A group of researchers at Simon Fraser University, the BC Centre for Excellence in HIV/AIDS and Providence Health care led by CITF-funded researcher Dr. Zabrina Brumme have developed a method to quantify SARS-CoV-2 virus levels in human biological specimens using a technique called droplet digital RT-PCR (RT-ddPCR).

 

Key points:

  • This method can be used to determine the exact number of copies of SARS-CoV-2 in a biological sample without the need to calibrate to a standard curve
  • The method can also normalize the number of viral copies by the total amount of biological material collected, which can be important for samples collected on swabs, like SARS-CoV-2
  • The team also developed a mathematical equation to determine the viral load of a sample from existing diagnostic test results without re-testing the samples

 

This recent work published in The Journal of Molecular Diagnostics is funded by the CITF, Genome BC and the Canadian Institutes for Health Research.
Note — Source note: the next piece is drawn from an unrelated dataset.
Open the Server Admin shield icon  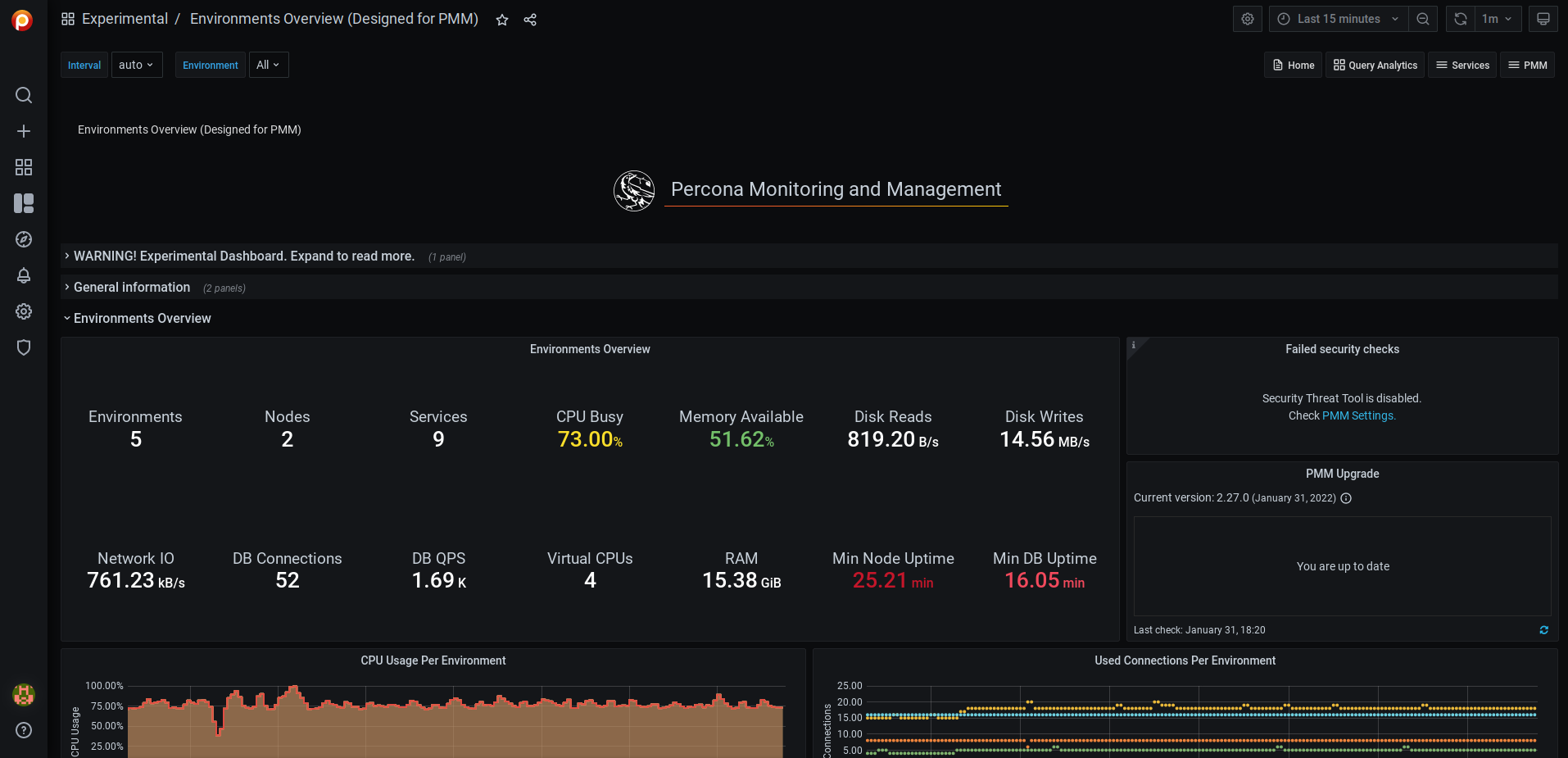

The team felt that this assay was important to develop because the molecular diagnostic tests currently used for COVID-19 yield only semi-quantitative results: positive, negative or indeterminate.  While these classic tests do produce a numeric readout (called the Ct value), these values are not standardized across diagnostic test platforms.

While semi-quantitative tests are sufficient for diagnostics, the ability to accurately quantify viral copy numbers can be very useful in some contexts, for example, when monitoring the effect of an intervention on reducing virus levels in the body.

The technique described in this manuscript offers an attractive platform: the test requires a very small amount of sample and does not require calibration to controls.

The team also developed a way to normalize the number of viral copies by the total amount of biological material collected. This is important because SARS-CoV-2 samples are collected on a swab, which is then put into liquid preservative. Because variable amounts of material can be collected on the swab, and different swabs come with different liquid preservative volumes, it can be useful to normalize viral levels to the total amount of biological material collected, so that viral levels can be meaningfully compared across samples.

Importantly, the team also developed a mathematical formula to infer the viral load of a sample from the original diagnostic test results. This means that existing diagnostic test results can now be converted to actual numbers of SARS-CoV-2 viruses without re-testing samples.